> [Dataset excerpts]
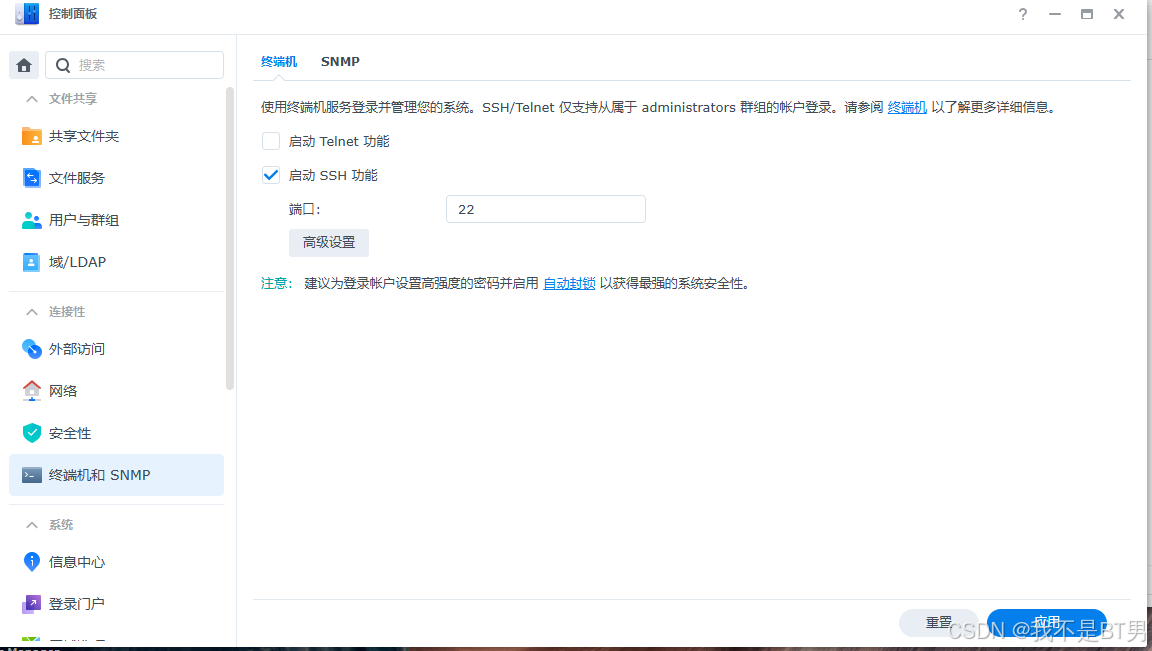Switch to the SNMP tab
Image resolution: width=1152 pixels, height=651 pixels.
[340, 61]
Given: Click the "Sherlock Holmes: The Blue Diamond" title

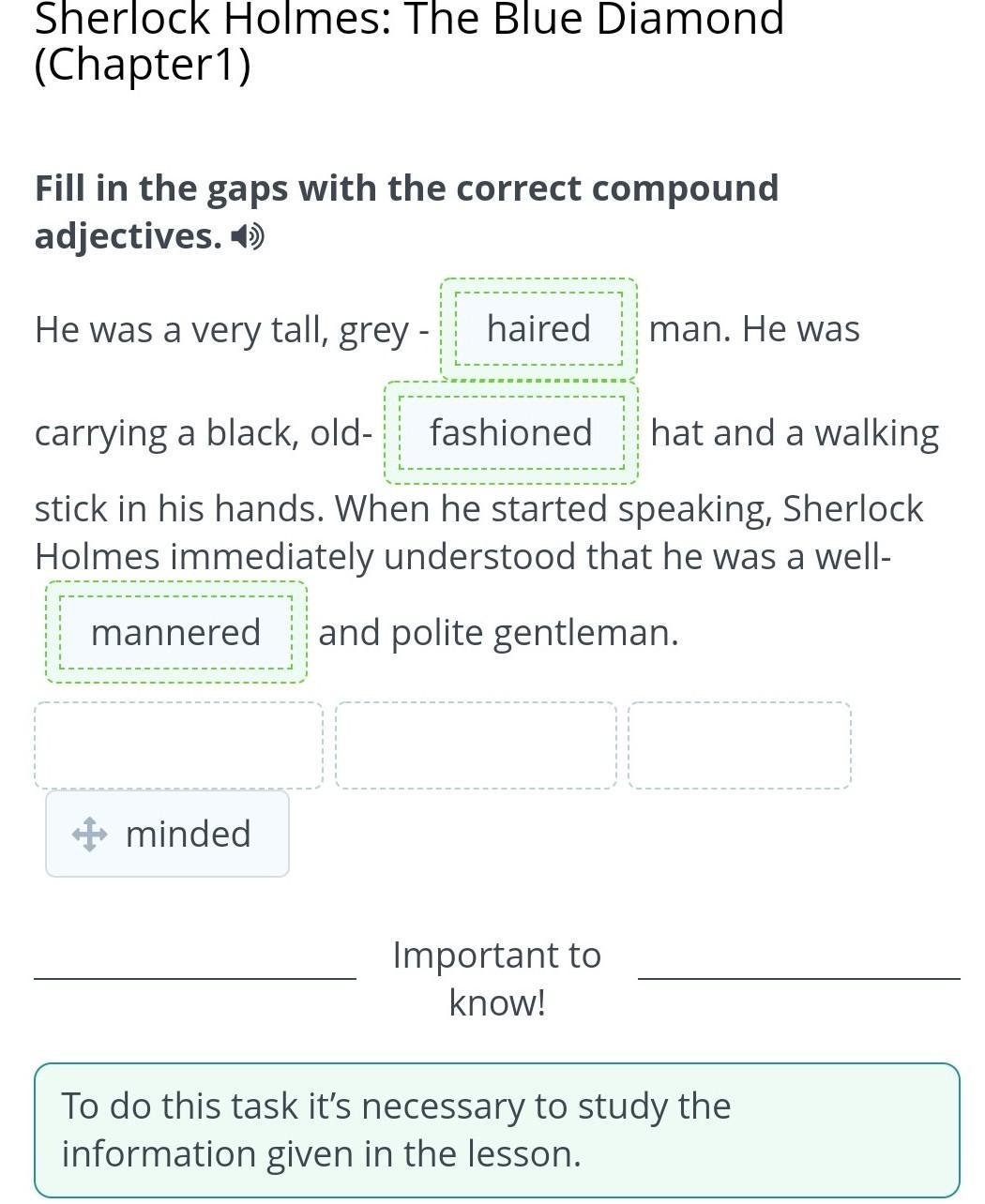Looking at the screenshot, I should (x=409, y=19).
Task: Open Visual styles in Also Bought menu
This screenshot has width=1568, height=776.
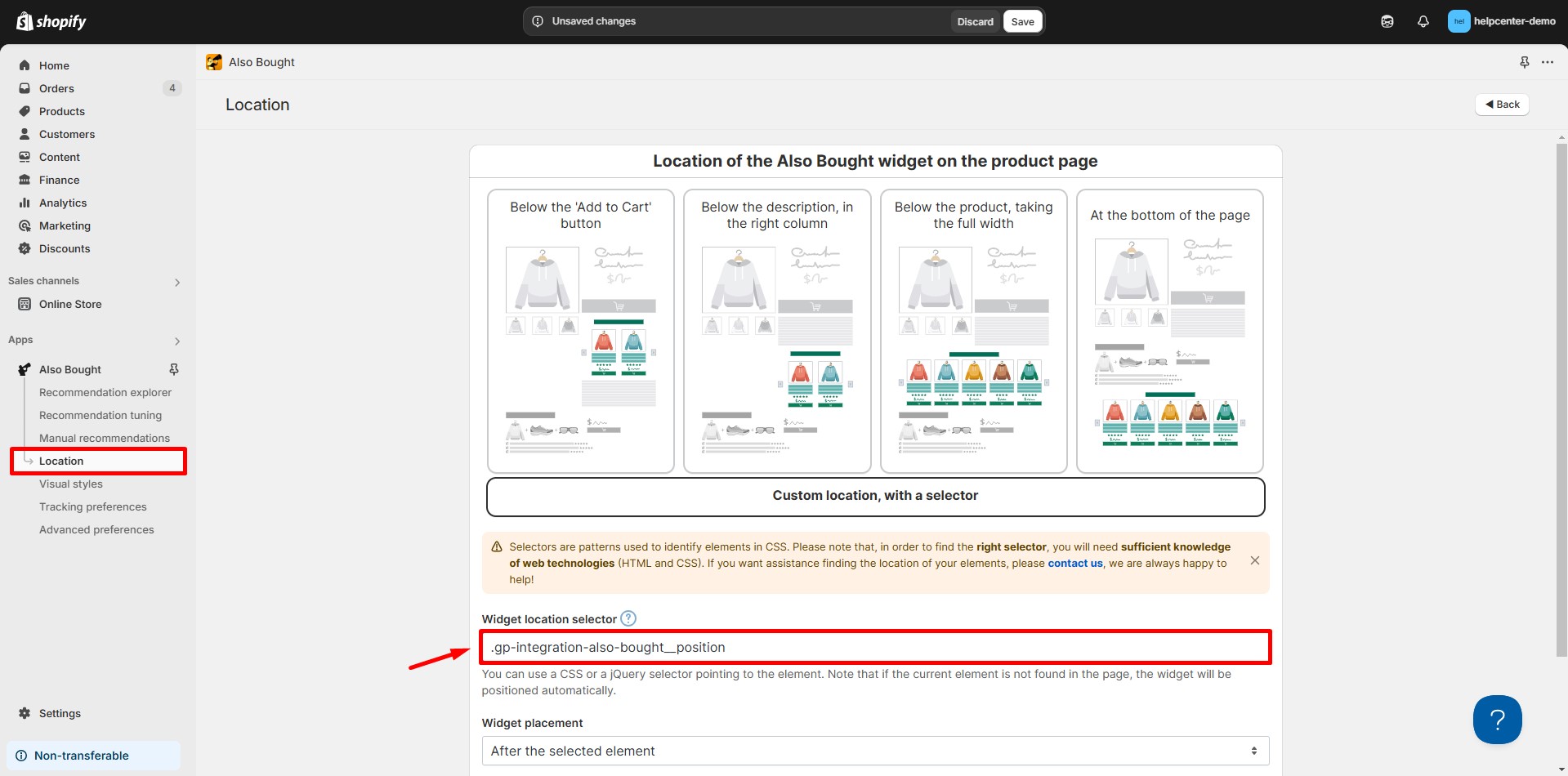Action: (71, 484)
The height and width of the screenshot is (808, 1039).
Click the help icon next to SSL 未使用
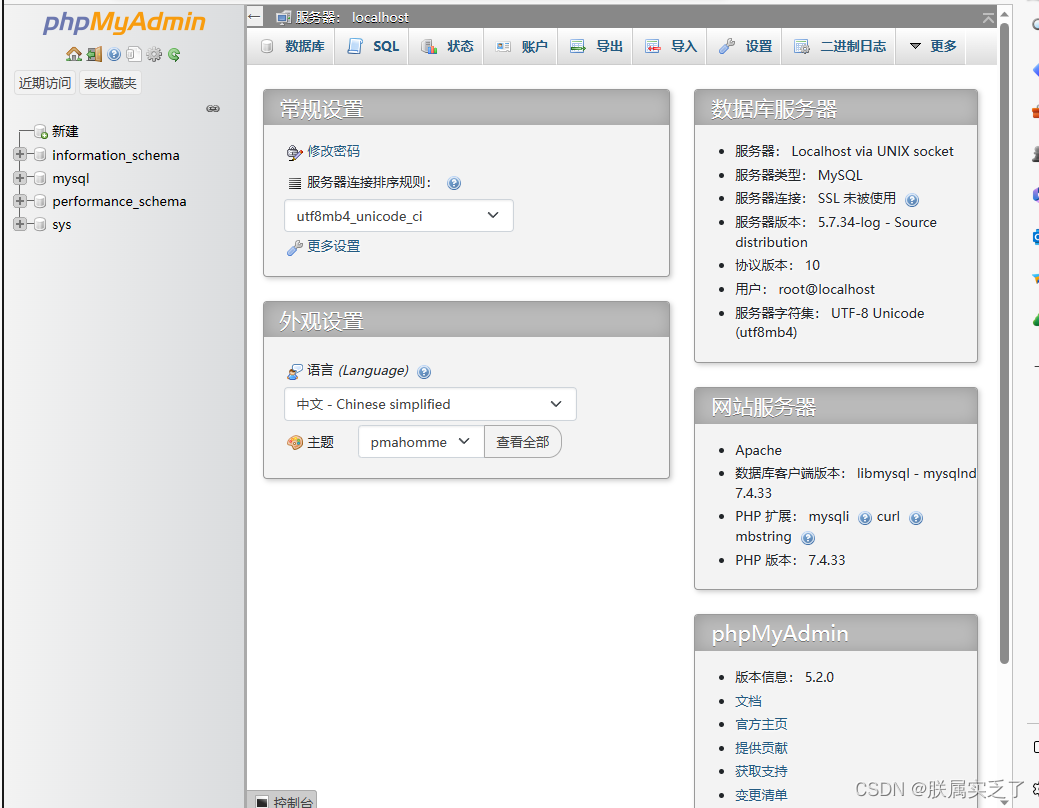pyautogui.click(x=911, y=199)
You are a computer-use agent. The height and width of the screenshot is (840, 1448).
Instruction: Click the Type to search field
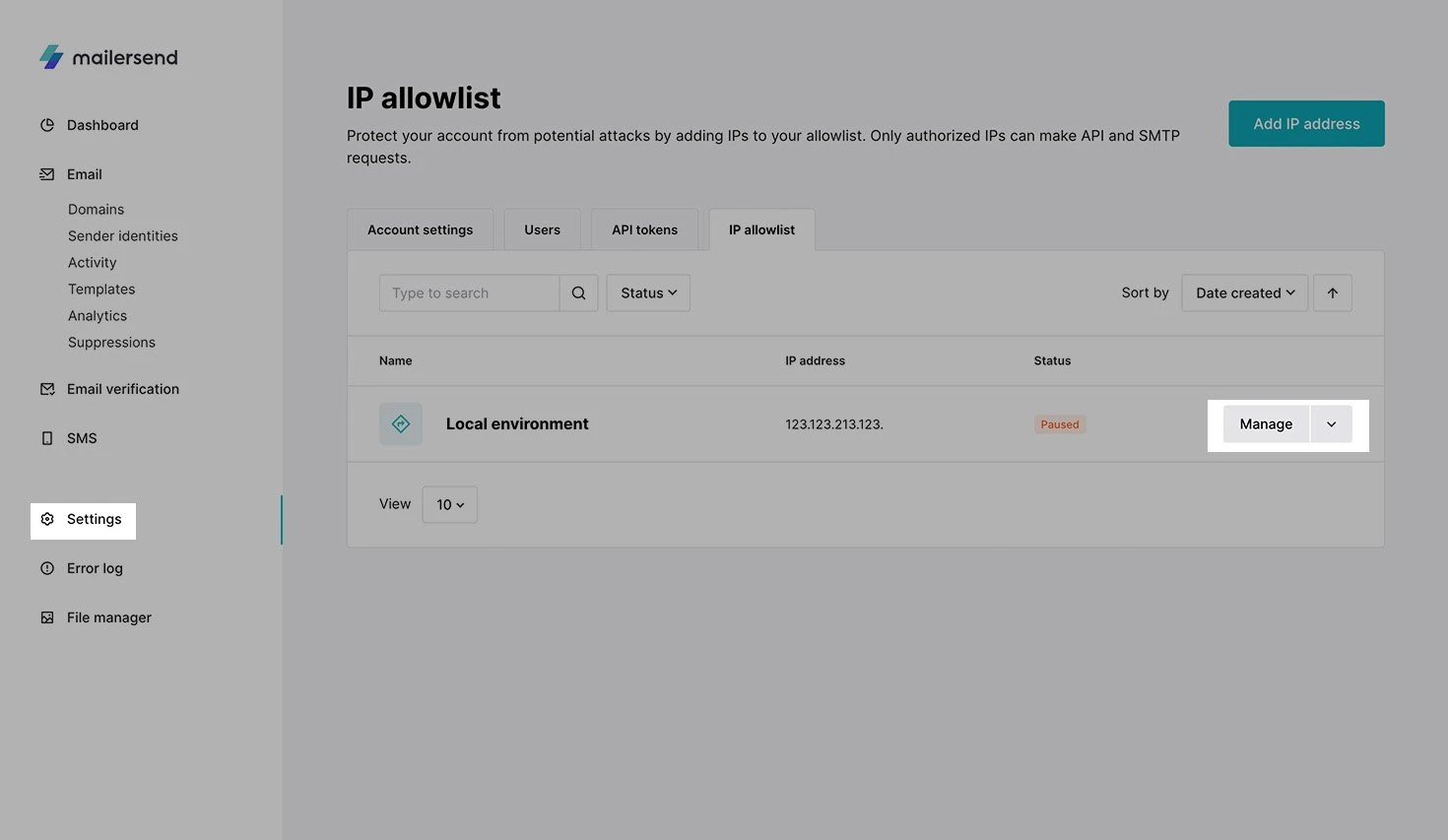469,293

> [Your task] Leaving pictures aside, give again word for word each line from the one with "Given: Click the" to the final line of the entries.

> [Response box]
Given: Click the "Sherlock Holmes: The Blue Diamond" title

Looking at the screenshot, I should (x=409, y=19).
Task: Open Visual styles in Also Bought menu
This screenshot has width=1568, height=776.
Action: (71, 484)
The height and width of the screenshot is (808, 1039).
Click the help icon next to SSL 未使用
pyautogui.click(x=911, y=199)
You are a computer-use agent. The height and width of the screenshot is (840, 1448).
Instruction: Click the Type to search field
469,293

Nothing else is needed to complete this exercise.